PROBLEM DETAILS:
Leave out the pictures and output exactly the lines below from the one with "Click the small bookmark star beside WI000915" down to the one with "Open the Reels icon", both of them included.

DATA TO EXAMINE:

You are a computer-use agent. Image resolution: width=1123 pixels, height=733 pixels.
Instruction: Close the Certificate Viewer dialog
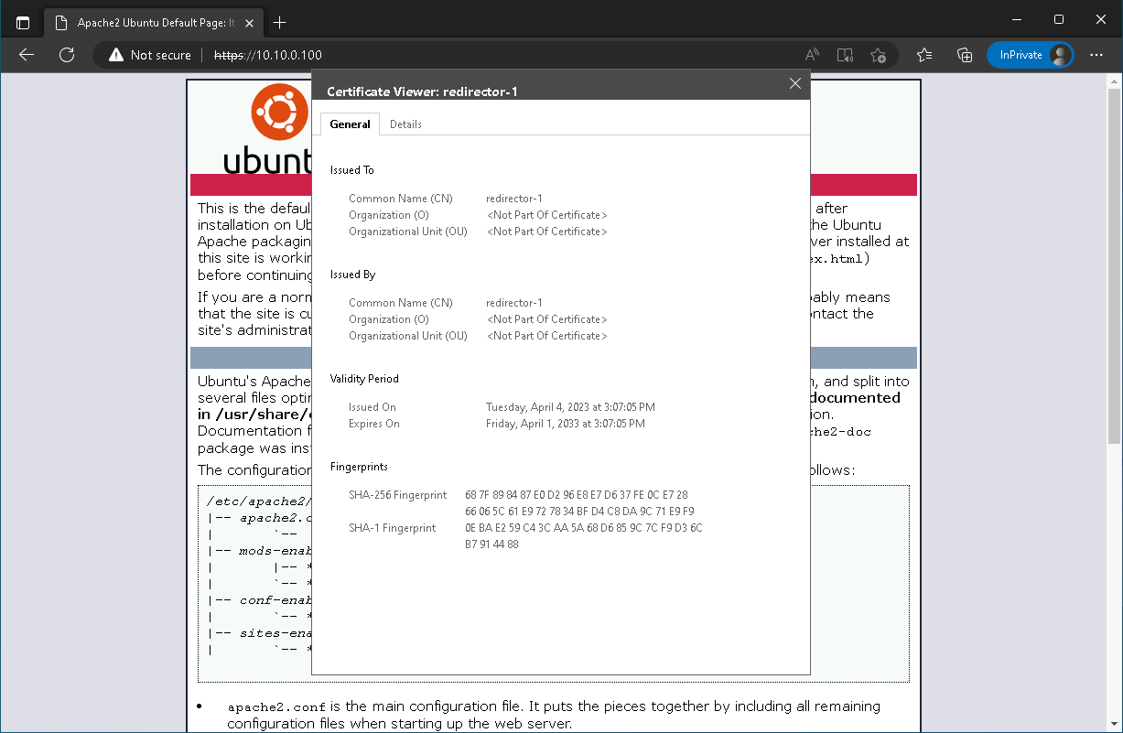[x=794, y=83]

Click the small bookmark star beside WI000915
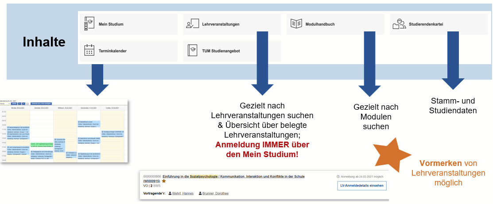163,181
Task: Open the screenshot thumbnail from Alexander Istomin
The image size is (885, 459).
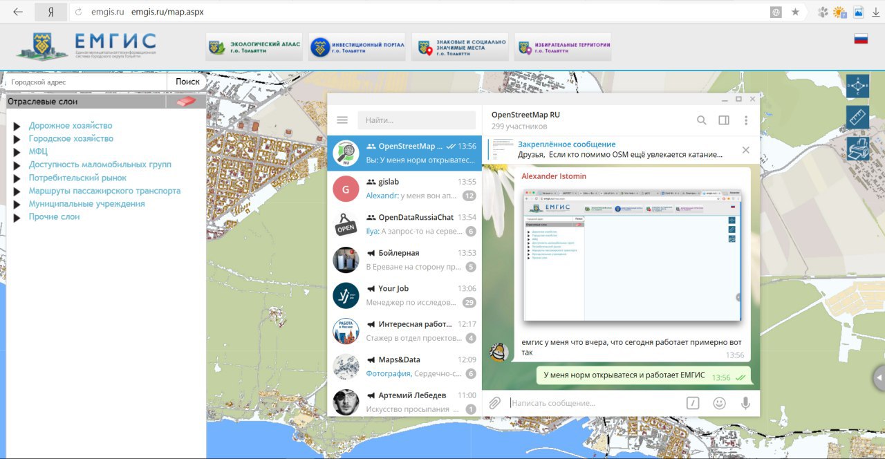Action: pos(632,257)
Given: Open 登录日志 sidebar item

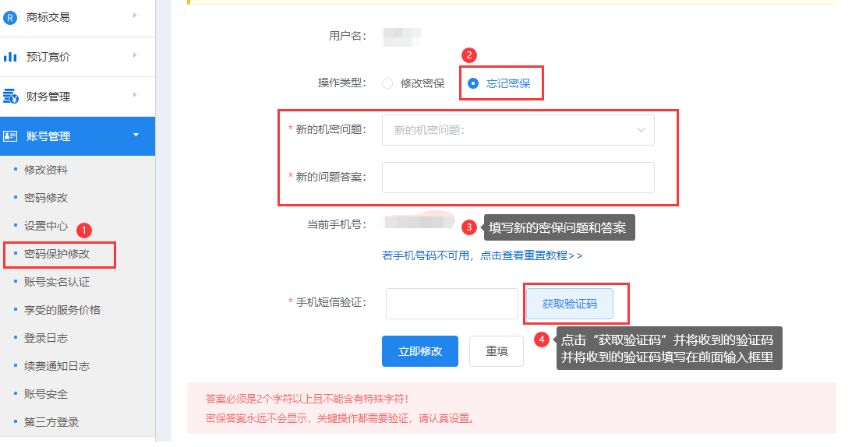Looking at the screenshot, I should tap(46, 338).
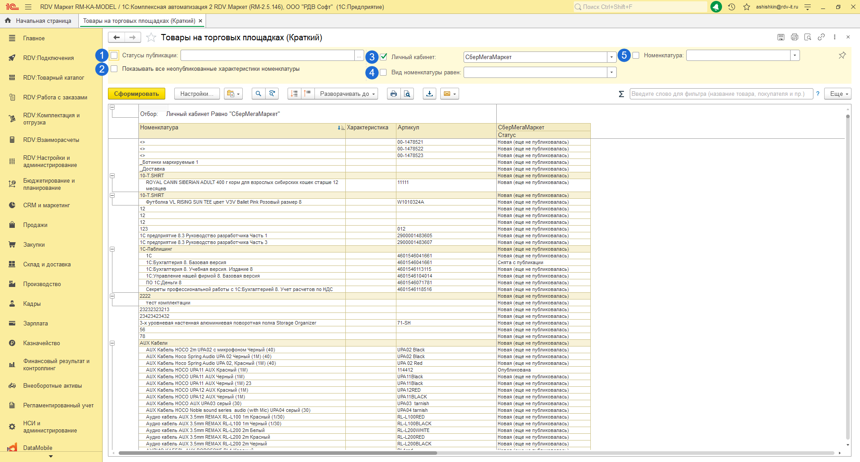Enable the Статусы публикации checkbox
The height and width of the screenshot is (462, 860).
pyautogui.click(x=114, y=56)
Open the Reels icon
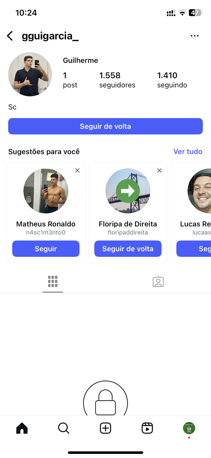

...

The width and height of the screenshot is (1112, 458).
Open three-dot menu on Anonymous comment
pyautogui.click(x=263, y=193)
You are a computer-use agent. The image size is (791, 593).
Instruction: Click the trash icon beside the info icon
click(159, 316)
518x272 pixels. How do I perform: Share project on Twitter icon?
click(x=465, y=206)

==

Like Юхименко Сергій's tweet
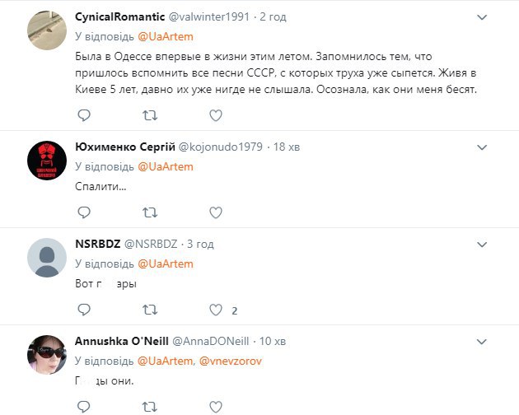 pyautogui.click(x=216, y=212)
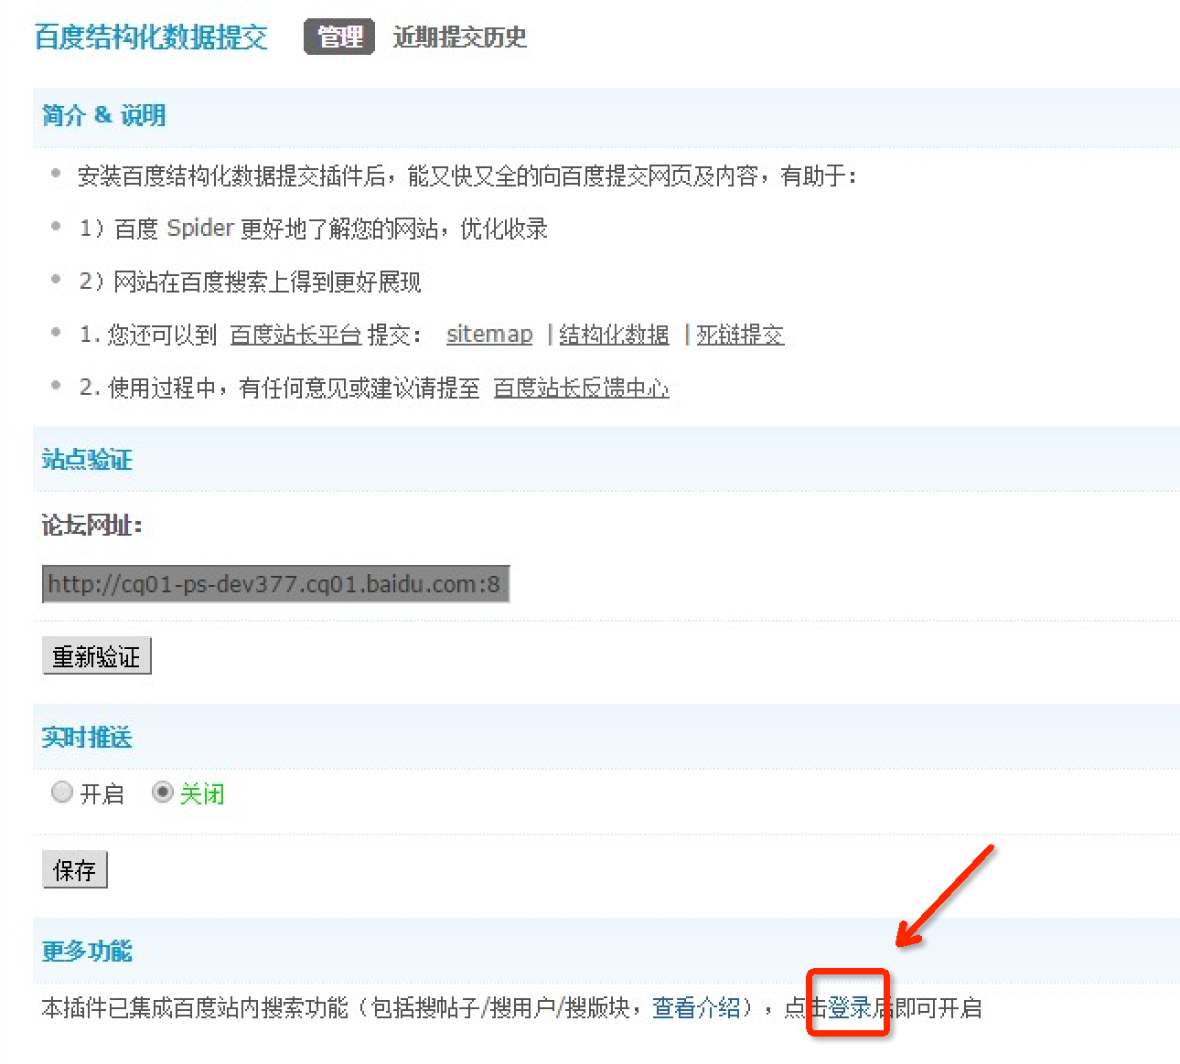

TASK OUTPUT:
Click the small bookmark star beside WI000915
163,181
Task: Open the screenshot thumbnail from Alexander Istomin
The image size is (885, 459).
Action: pos(632,257)
Given: Open 登录日志 sidebar item

Looking at the screenshot, I should tap(46, 338).
Enable the Статусы публикации checkbox
The height and width of the screenshot is (462, 860).
pyautogui.click(x=114, y=56)
Open the Reels icon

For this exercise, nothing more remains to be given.